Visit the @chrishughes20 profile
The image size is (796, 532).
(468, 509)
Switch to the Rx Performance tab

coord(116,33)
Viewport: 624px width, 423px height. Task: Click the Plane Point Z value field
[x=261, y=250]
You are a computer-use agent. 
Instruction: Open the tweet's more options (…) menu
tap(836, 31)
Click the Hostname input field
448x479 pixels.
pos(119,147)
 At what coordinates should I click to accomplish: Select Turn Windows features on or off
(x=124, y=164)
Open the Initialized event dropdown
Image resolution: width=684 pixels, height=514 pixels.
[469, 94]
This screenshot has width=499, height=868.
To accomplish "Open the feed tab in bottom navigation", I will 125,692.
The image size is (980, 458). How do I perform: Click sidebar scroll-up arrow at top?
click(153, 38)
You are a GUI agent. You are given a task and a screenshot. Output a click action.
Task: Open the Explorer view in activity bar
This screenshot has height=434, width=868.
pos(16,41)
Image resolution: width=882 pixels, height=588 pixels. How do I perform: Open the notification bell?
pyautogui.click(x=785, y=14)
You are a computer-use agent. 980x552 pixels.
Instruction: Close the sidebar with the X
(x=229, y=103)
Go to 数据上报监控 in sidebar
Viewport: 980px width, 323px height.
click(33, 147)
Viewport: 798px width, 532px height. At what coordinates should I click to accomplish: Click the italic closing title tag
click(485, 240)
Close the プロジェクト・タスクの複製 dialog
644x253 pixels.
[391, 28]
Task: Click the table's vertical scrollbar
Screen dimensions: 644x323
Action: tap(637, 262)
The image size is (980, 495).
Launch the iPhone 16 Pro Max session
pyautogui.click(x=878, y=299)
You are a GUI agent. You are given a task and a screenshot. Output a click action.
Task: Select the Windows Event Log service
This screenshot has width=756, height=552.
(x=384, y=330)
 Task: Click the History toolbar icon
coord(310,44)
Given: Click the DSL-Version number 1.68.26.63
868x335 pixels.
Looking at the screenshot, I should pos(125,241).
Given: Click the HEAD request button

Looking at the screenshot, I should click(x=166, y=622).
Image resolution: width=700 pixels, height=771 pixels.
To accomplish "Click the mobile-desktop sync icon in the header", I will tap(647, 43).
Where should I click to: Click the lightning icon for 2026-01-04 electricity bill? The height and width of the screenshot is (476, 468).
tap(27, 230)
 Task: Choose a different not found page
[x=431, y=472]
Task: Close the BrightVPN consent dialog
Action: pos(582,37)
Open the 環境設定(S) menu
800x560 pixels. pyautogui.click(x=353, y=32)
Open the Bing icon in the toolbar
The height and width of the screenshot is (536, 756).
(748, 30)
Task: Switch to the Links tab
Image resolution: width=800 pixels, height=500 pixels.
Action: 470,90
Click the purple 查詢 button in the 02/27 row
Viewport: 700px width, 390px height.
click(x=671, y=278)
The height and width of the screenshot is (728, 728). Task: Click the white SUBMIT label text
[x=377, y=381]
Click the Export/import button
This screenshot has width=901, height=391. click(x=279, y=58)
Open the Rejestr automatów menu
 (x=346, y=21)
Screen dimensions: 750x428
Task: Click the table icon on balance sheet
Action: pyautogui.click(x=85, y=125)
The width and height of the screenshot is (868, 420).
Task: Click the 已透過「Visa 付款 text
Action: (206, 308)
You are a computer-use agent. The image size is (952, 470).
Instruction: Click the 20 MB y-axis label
===============
**Exercise details**
Check each line of the material above for the word "agent", then state how many lines hold it. Only the number.

**Answer for the task**
5